'''

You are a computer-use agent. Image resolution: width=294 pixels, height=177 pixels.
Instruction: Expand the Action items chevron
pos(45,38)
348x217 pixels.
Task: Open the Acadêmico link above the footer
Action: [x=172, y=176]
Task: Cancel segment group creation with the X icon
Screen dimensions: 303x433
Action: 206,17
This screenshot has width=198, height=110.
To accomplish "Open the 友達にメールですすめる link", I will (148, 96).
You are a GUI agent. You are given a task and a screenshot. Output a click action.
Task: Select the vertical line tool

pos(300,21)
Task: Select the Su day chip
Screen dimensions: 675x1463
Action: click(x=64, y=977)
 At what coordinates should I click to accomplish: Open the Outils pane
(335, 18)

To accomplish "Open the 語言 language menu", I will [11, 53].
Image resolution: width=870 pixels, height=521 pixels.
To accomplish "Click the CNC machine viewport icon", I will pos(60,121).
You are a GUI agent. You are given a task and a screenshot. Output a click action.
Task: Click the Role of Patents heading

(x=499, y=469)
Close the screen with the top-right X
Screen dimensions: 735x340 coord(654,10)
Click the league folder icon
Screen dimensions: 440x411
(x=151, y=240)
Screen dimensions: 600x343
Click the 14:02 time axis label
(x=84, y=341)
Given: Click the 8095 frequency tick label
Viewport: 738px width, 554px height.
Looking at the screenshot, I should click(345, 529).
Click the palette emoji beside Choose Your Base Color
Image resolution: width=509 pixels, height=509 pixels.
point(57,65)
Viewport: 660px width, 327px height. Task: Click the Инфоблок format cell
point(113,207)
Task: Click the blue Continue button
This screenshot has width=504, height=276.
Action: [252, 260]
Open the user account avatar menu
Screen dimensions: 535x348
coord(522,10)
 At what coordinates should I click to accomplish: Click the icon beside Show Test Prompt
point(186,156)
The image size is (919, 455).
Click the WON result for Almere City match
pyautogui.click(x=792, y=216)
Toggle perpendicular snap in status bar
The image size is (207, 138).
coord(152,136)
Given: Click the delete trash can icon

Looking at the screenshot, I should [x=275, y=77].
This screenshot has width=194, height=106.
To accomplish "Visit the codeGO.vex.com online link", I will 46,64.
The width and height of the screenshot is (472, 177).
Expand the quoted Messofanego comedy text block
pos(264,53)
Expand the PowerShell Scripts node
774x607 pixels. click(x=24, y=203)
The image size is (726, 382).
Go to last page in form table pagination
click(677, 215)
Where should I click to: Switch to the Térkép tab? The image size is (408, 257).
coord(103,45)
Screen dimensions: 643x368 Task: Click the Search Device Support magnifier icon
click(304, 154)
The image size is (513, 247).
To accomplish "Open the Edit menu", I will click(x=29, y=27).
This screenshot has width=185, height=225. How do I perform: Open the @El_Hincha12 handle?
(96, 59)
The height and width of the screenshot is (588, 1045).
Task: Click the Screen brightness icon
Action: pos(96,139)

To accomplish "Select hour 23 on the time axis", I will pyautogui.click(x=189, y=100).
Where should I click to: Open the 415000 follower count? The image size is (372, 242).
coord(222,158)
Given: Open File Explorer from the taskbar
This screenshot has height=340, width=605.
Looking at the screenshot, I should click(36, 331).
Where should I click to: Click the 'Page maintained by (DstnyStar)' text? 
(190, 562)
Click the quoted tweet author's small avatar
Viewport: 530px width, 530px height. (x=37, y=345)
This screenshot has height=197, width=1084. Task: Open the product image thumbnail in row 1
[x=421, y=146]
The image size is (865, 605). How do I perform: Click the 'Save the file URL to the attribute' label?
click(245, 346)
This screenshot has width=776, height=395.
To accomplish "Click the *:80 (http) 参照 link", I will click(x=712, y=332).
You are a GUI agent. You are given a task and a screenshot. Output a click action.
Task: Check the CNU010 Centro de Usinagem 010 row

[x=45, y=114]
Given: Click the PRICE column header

'''

◆ WORK INSTRUCTION
After locating the line with "Image resolution: width=509" in the material above, return it and each line after it exactly, ending at the line with "The image size is (919, 455).".

◆ ANSWER TO THIS TASK
Image resolution: width=509 pixels, height=509 pixels.
point(57,65)
Viewport: 660px width, 327px height. Task: Click the Инфоблок format cell
point(113,207)
Task: Click the blue Continue button
This screenshot has width=504, height=276.
Action: [252, 260]
Open the user account avatar menu
Screen dimensions: 535x348
coord(522,10)
 At what coordinates should I click to accomplish: Click the icon beside Show Test Prompt
point(186,156)
The image size is (919, 455).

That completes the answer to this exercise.